Your self esteem is worn down but you deserve better.

user14366425683113 · 12/03/2020 19:04

Do you feel guilty for throwing your own future away?

Purrrplegirl · 12/03/2020 19:06

I know, I am a very anxious person and I feel guilty about most things, for example my dear mum works 2 jobs and I feel guilty she has to do that (she wants to) but I just feel guilty and bad for her. I know I’m settling for less. That’s a good way to put it. Thank you

OP posts:
SomeoneElseEntirelyNow · 12/03/2020 19:13

Would you buy him out then? Who paid the deposit?

BendyLikeBeckham · 12/03/2020 19:25

you'd probably have to buy him out (and remortgage) because he has an interest in the property if you wanted to keep it.

But yes, end the relationship because you clearly aren't happy. And do it now before you have any kids.

Buyitinbamboo · 12/03/2020 19:39

Absolutely end it. Out of interest why have you been TTC if you were unhappy before you even started trying?

You aren't trapped by the mortgage but (assuming you both contributed to the deposit) you will have to buy him out, you won't be able to just kick him out and leave him with nothing.

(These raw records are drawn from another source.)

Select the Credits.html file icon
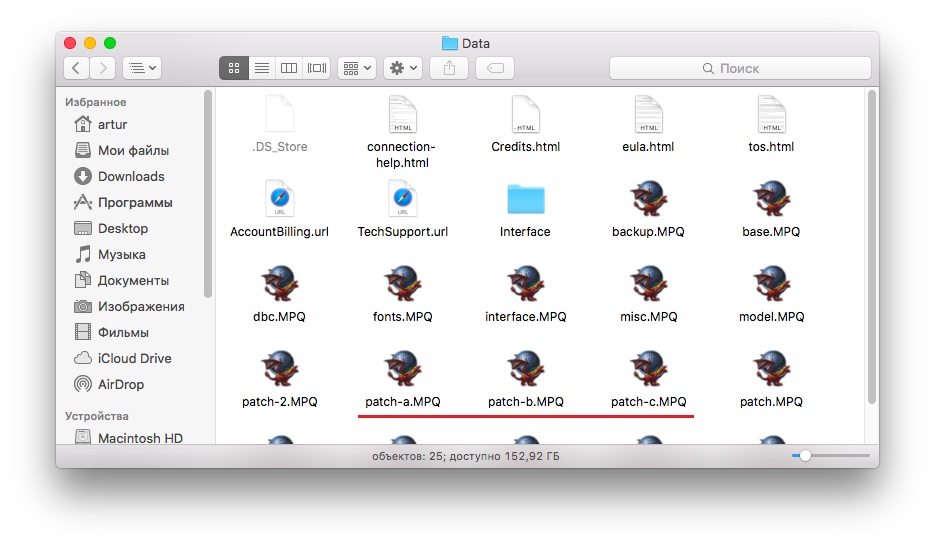This screenshot has height=548, width=935. pyautogui.click(x=525, y=114)
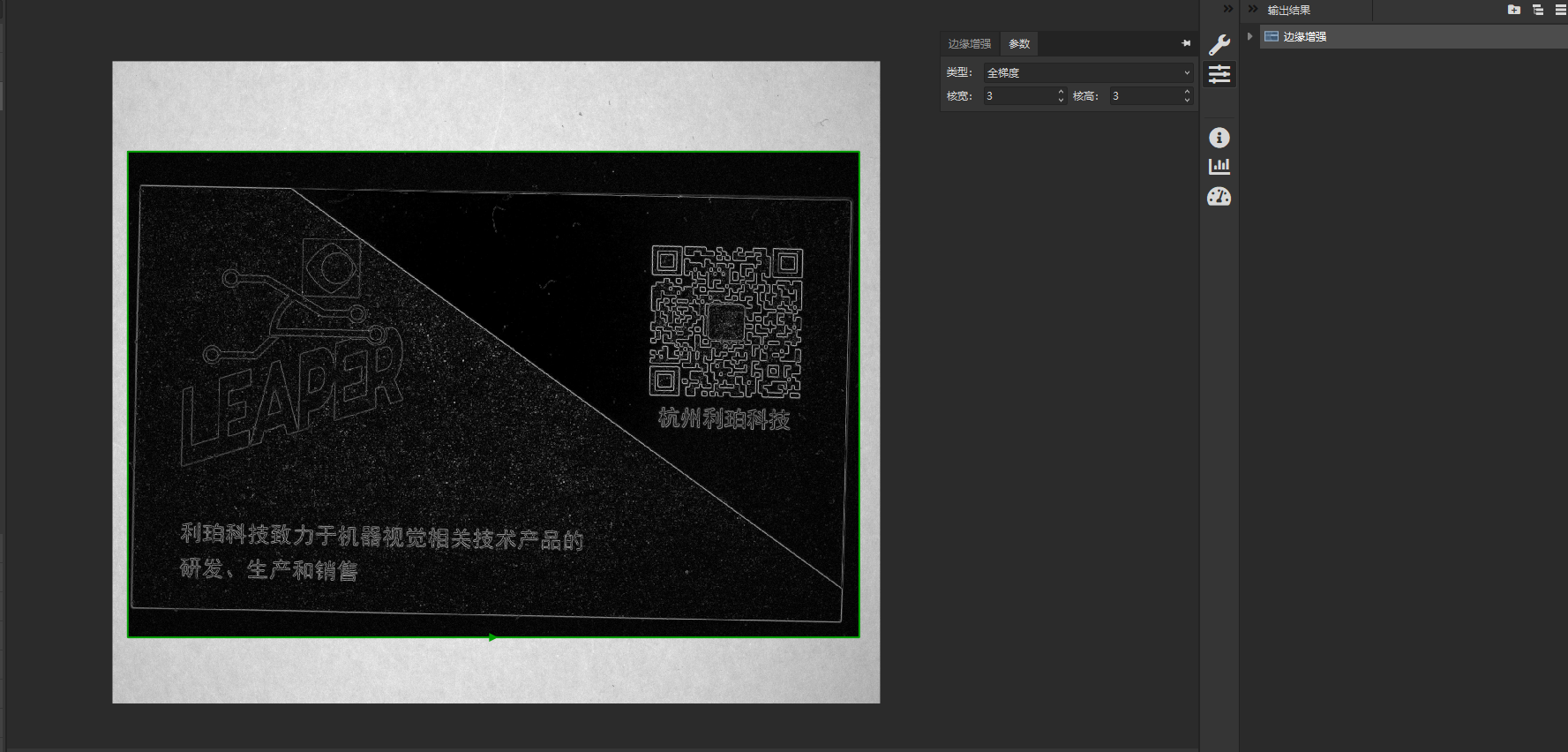Click the add folder icon in 输出结果

(x=1514, y=10)
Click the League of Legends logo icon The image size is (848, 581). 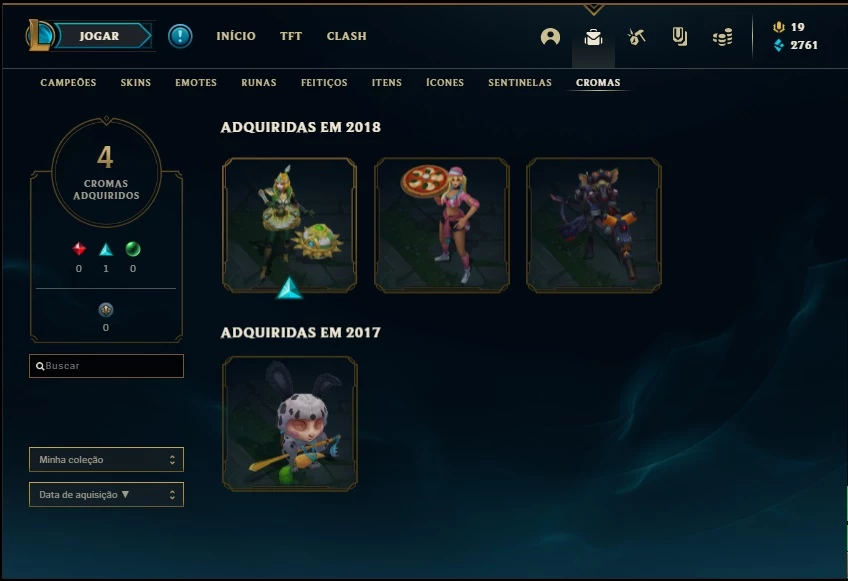tap(39, 36)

Purrrplegirl · 12/03/2020 20:31

The more I think about it I would be best selling the house. We took a loan for the deposit. Selling the house would pay all our debt and leave some to spare. I gave him so many chances to change, we just kept trying throughout, he knows I’m not happy and I don’t think he is either, I think we both thought a child would solve things. I know that it won’t and it has been over for a long time. I just need to stop feeling guilty when I have stayed and tried longer than most would. Ps. I wouldn’t be able to buy him out, I couldn’t afford it. The fairest way would be to sell and both find new places

OP posts:
HollowTalk · 12/03/2020 20:37

I agree - sell the house, divide any assets and run as fast as you can find somewhere to live without him. He's dragging you down.

YouJustDoYou · 12/03/2020 20:40

Dear God, don't have this man's baby. You would be a lone parent, with him sitting around playing games all night, and you doing all the skivvy work let alone raising a baby alone.

OneFootintheRave · 12/03/2020 20:46

Jaysus! Why would you stay? Why do you feel so sorry for him? Take control of your life woman. Sure you will have an uncomfortable few months but then you have the rest of your life in front of you. You have done one house up and you can do it again and better. It sounds like he wants out too and doesn't have the guts to say so.

Sell the house and move on. And do not share custody of the dogs or you will never move on. One each or one of you takes both.

LJenn · 12/03/2020 20:50

Get out now. If he gave a shit he'd make an effort for you. This is a glimpse in to your future and you've been given a chance to change it. Do it for yourself. He sounds like a waister (sorry OP)

MummaofFurGirls · 12/03/2020 20:53

I have been here....
You sat TTC 2/2years your troubles started 2 years ago, you both go into a place of like a robot/chore mode and when it doesn't happen you slowly give up on life in general (not knowing that it is fulling happening).
It is not a nice place, but you guys really need to seek a external councilor. Infertility is a horrible life plan that can destroy lives if not traveled the correct path for yourselves.
If you really want to your relationship to work I do suggest to seek advise and plans from the professionals.